Within an anti-state orientation, the struggle for the acceptance of militant resistance is an important counter-hegemonic struggle. The struggle for the acceptance of militant resistance is at the same time also the struggle for the acknowledgement of how violent the circumstances are that we live in. To take oneself seriously and speak of racist border regimes, the ruthless logic of capitalist exploitation and wars of aggression, means militant resistance. Of course this is still only about a symbolic struggle. To throw stones at window panes or heavily armoured cops does not mean smashing capitalism. It’s about sending a non-conciliatory message to a system that holds human beings in contempt. No more, no less.

Well-meant but in the end just as distancing is to say “The cops started it”

We know that the police have many ways of manipulating situations: agents provocateurs, direct attacks for trivialities (like wearing a black baseball cap or black scarf), or they invent something. All of this happened in Rostock.

Added to that you have a media which in the first instance took on board and spread any, if even completely stupid lies the cops come up with: At the demonstration there had been 400 injured cops, of which 30 severely – later it materialised that it was 30, of which 2 were severely injured. Supposed acid attacks on individual cops by the Rebel Clown Army; in reality this was soapy water, used to blow bubbles. The police denied having used agents provocateurs during the summit; as the police press officer stated: “There are no plain clothes officers at demonstrations”. The same day, many different videos appeared showing how a police officer from Bremen, all clad in black, was exposed as a plain clothes officer on duty.
There are many more examples, but the fact that the cops often attack us must not be used at every demonstration as the sole explanation for militant resistance.

We don’t have to apologise for questioning the state monopoly over violence. We wanted to attack and we did so in Rostock, even if that particular time and place was not what we had had in mind!
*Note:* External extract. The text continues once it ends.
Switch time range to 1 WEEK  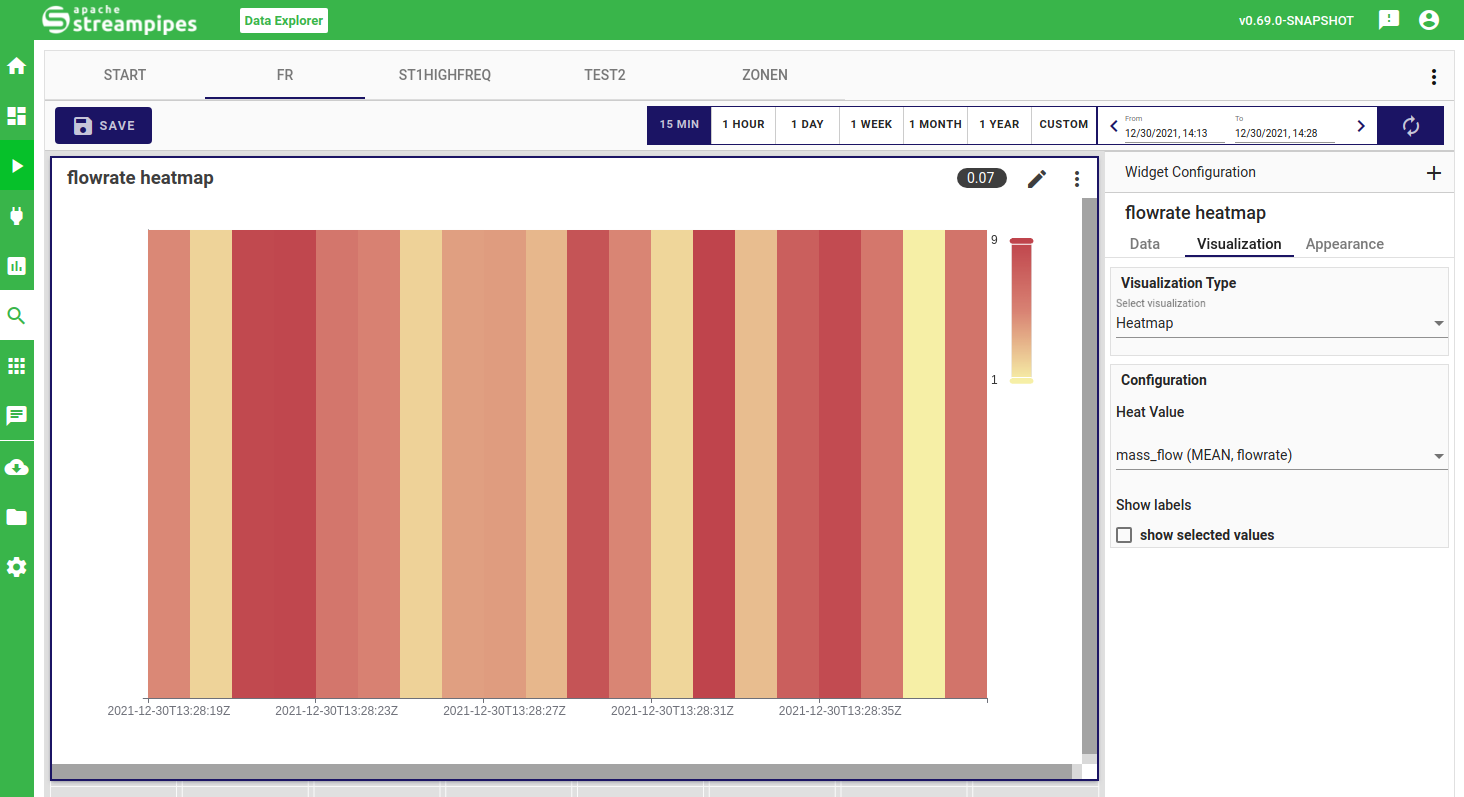(871, 125)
Already in 1999 at the time of the protests in Seattle against the WTO conference, which so many of the people in the anti-globalisation movement refer to positively, an anarchist group, the ACME collective, issued a so-called “Black Block Communique” titled “Peasant Revolt”, in which it detailed reasons for the necessity and legitimacy of attacking capitalist symbols in Seattle and smashing windows of multinational corporations such as the Bank of America, US Bancorp, GAP, Starbucks, McDonalds, Nike Town, Levi’s etc.

At last constructive criticism

Other criticisms beyond the wave of distancing should be more important to us. Yes, not everything went well in Rostock. For example, it would have been much nicer if the “make capitalism history” block hadn’t dispersed at the end of the demonstration and before the attack on the Berlin police unit, but had collectively and resolutely moved into the centre of town. There, there would have been enough capitalist targets where “uninvolved” people would have been less endangered. But seemingly this was neither wanted nor planned. Much later there was an attempt by a few hundred masked up people to go to the town centre. However, they only got the first bank, which was smashed.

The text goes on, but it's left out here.